**To do**
Every record must be given again word for word; no picture belongs in the copy.

**Source data**
[Start of Attachment]

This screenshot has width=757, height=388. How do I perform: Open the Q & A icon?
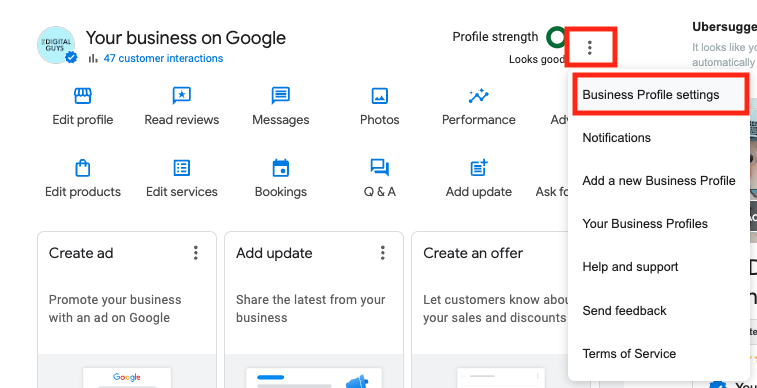tap(379, 168)
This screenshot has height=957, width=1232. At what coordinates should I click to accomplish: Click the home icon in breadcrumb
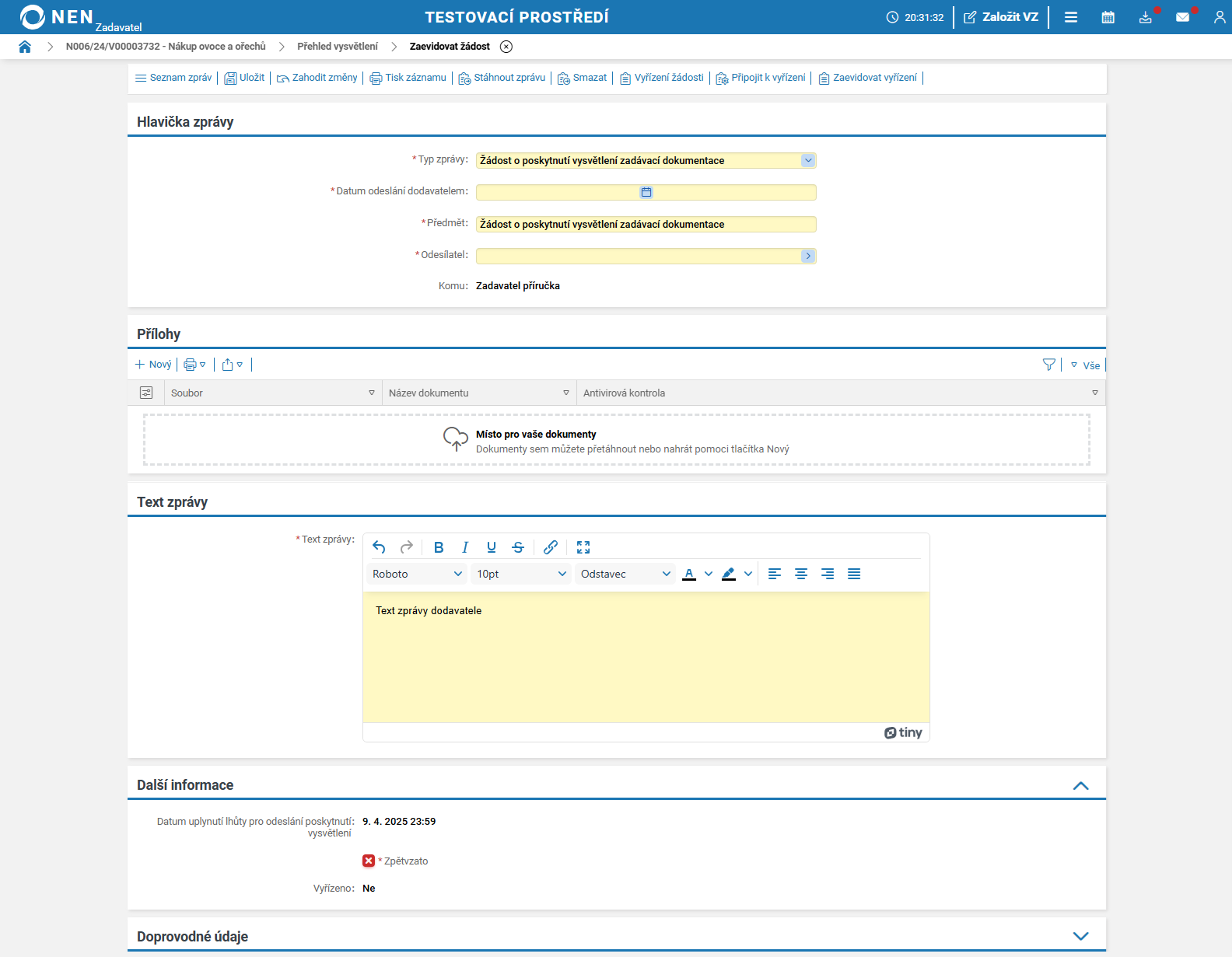pos(25,47)
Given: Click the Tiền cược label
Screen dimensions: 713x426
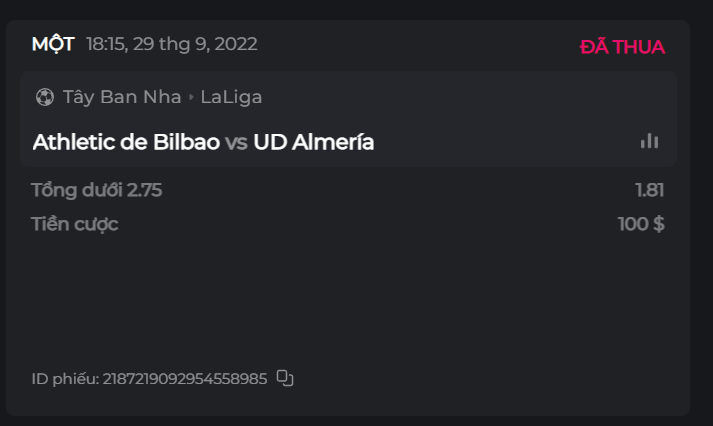Looking at the screenshot, I should 74,224.
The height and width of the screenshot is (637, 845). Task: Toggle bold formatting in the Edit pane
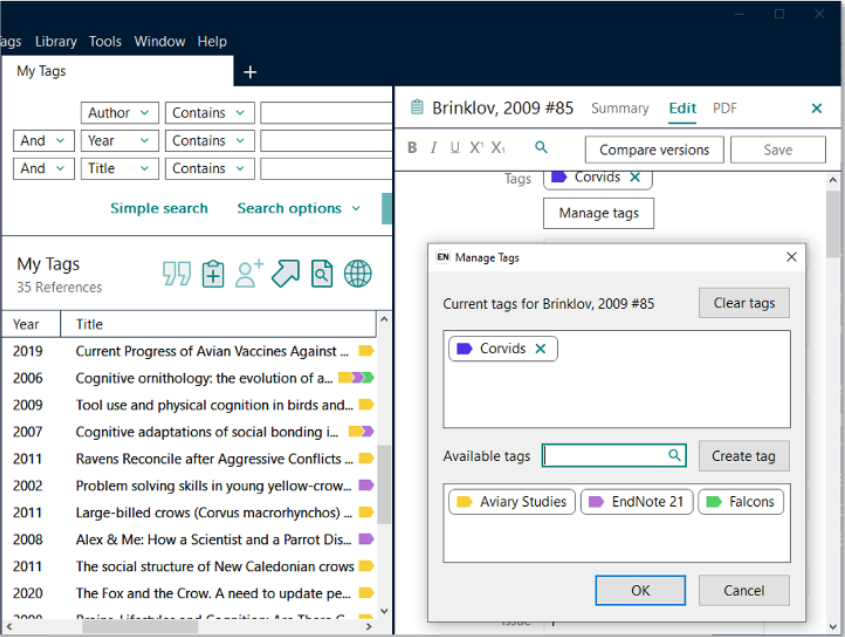pyautogui.click(x=412, y=147)
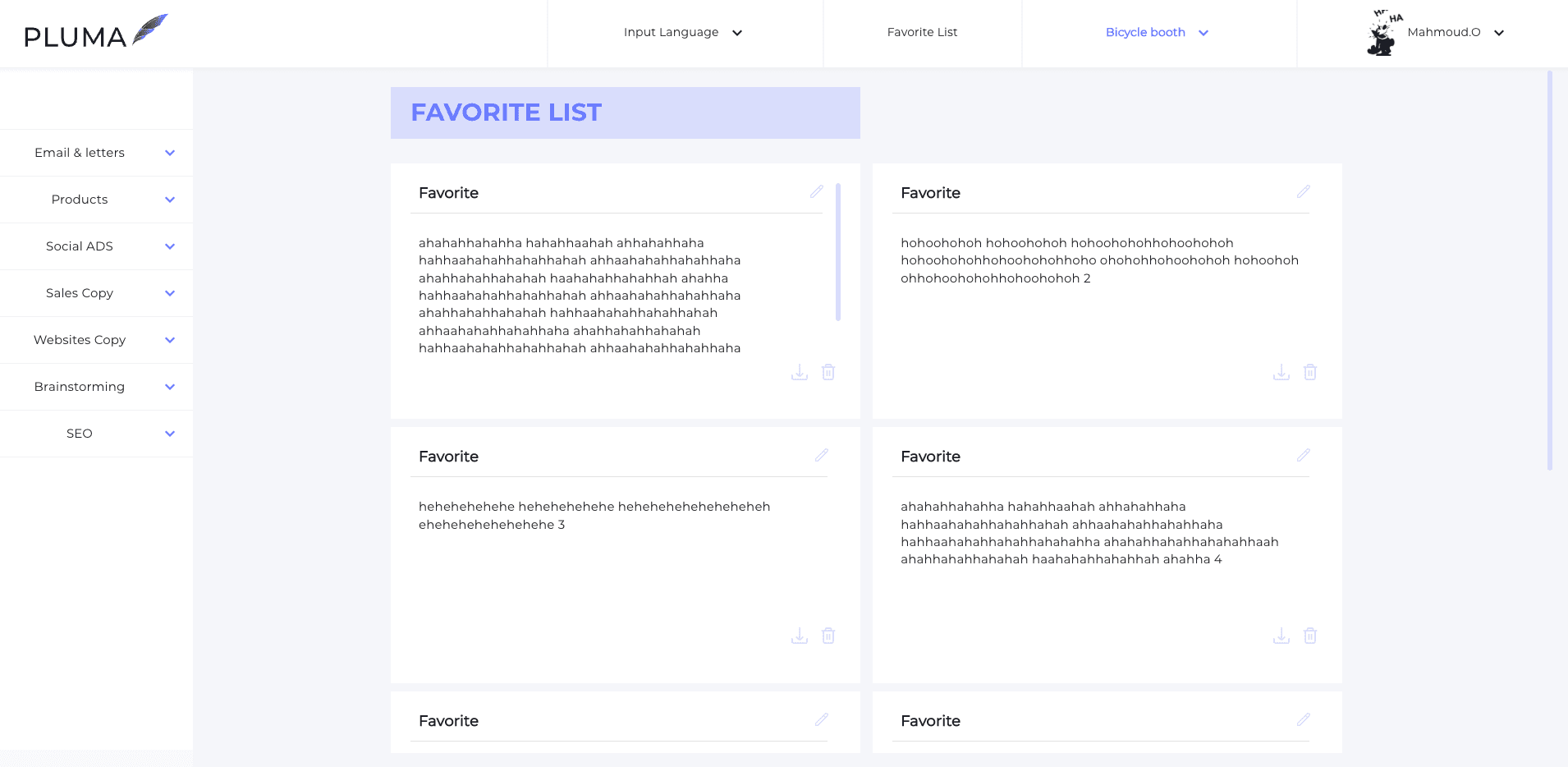Edit the hehehehehehe favorite card title
The width and height of the screenshot is (1568, 767).
tap(821, 455)
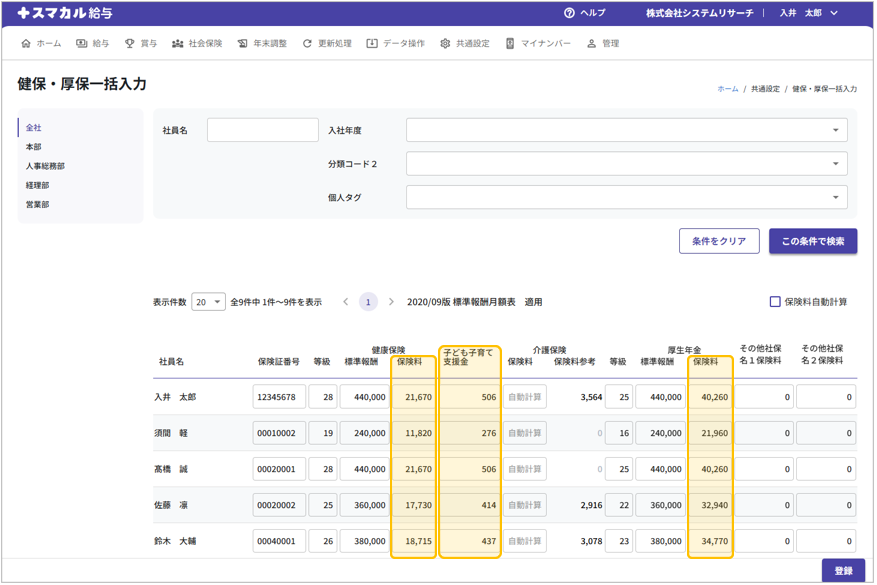Click the 更新処理 refresh icon
877x585 pixels.
307,44
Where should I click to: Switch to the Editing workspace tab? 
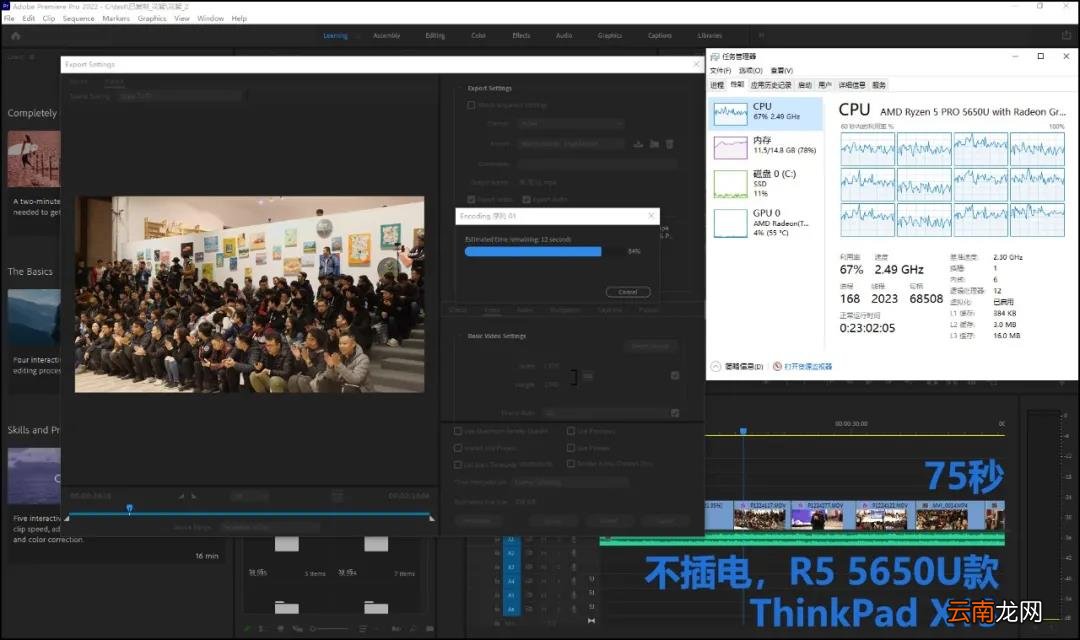[x=435, y=36]
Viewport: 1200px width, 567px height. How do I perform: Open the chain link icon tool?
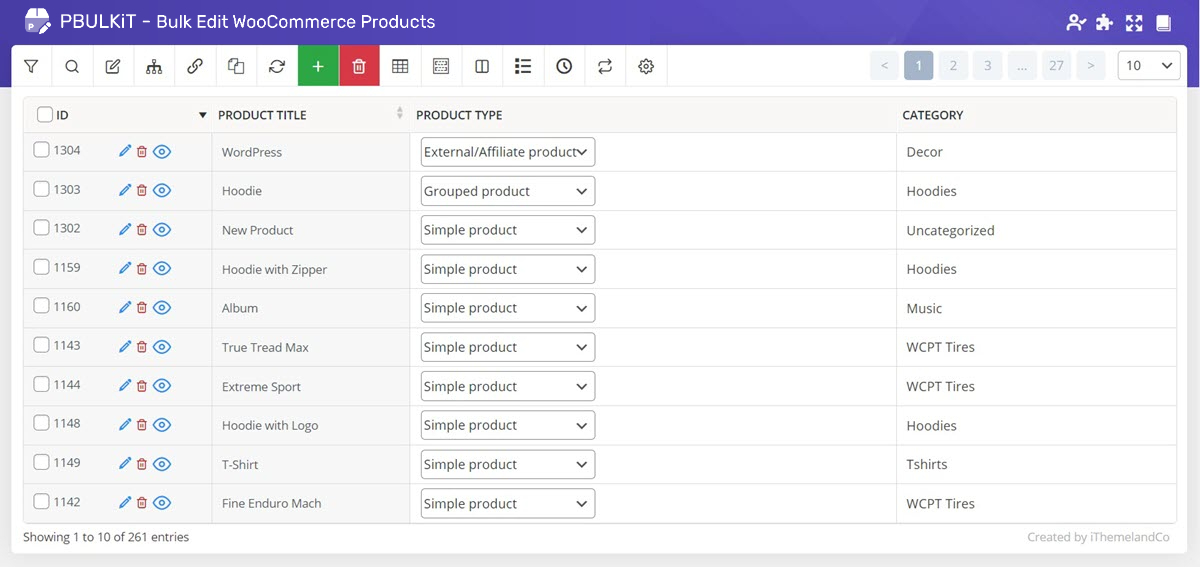pyautogui.click(x=195, y=66)
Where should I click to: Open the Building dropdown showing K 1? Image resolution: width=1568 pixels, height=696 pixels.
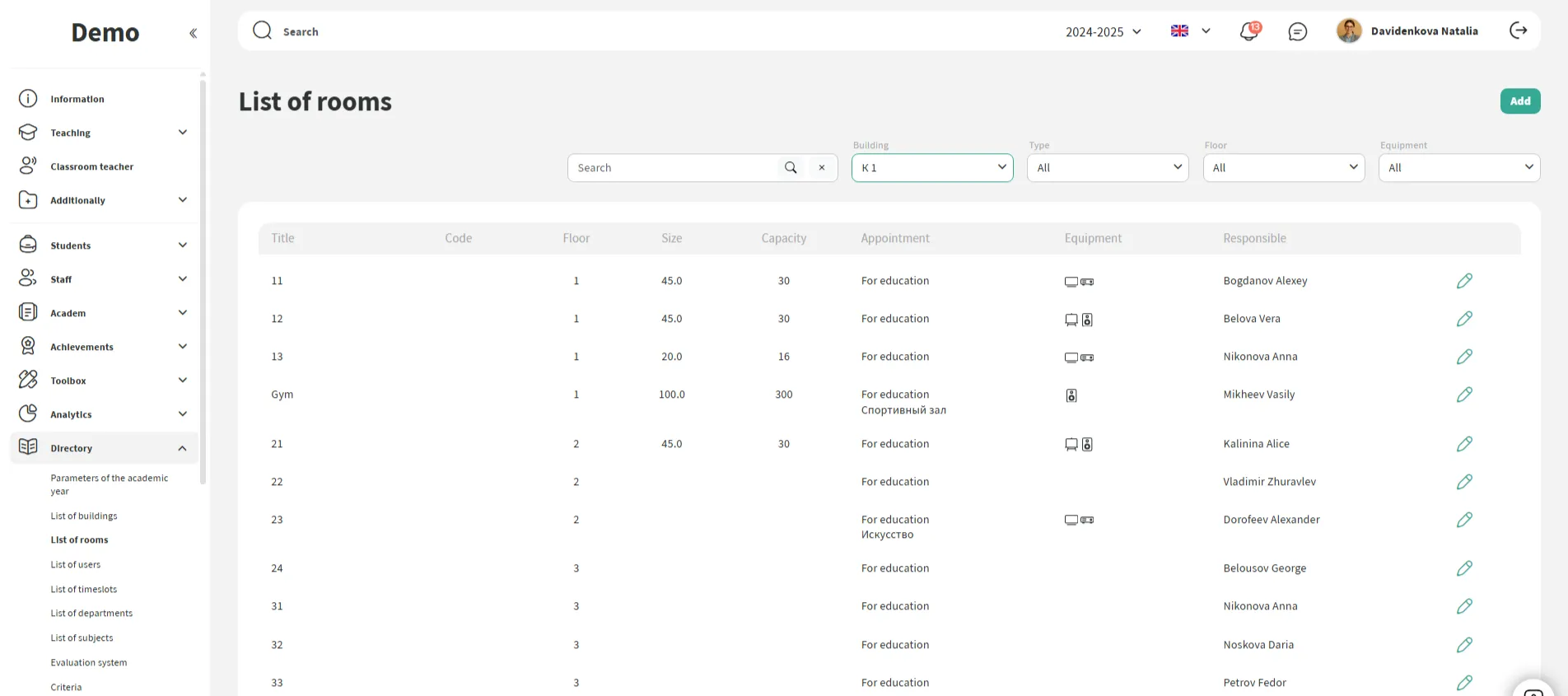coord(931,168)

[End of Attachment]

**Response for this exercise**
This screenshot has width=757, height=388. How do I perform: Open the Q & A icon?
tap(379, 168)
This screenshot has height=957, width=1232. At what coordinates should I click to accomplish: Click the home icon in breadcrumb
pos(25,47)
Given: Click the Tiền cược label
Screen dimensions: 713x426
Looking at the screenshot, I should 74,224.
The height and width of the screenshot is (637, 845). Task: Toggle bold formatting in the Edit pane
pyautogui.click(x=412, y=147)
Edit the hehehehehehe favorite card title
The width and height of the screenshot is (1568, 767).
tap(821, 455)
Click the 更新処理 refresh icon
877x585 pixels.
307,44
Where should I click to: Switch to the Editing workspace tab? 
[x=435, y=36]
Viewport: 1200px width, 567px height. How do I perform: Open the chain link icon tool?
pyautogui.click(x=195, y=66)
Where should I click to: Open the Building dropdown showing K 1? Image resolution: width=1568 pixels, height=696 pixels.
coord(931,168)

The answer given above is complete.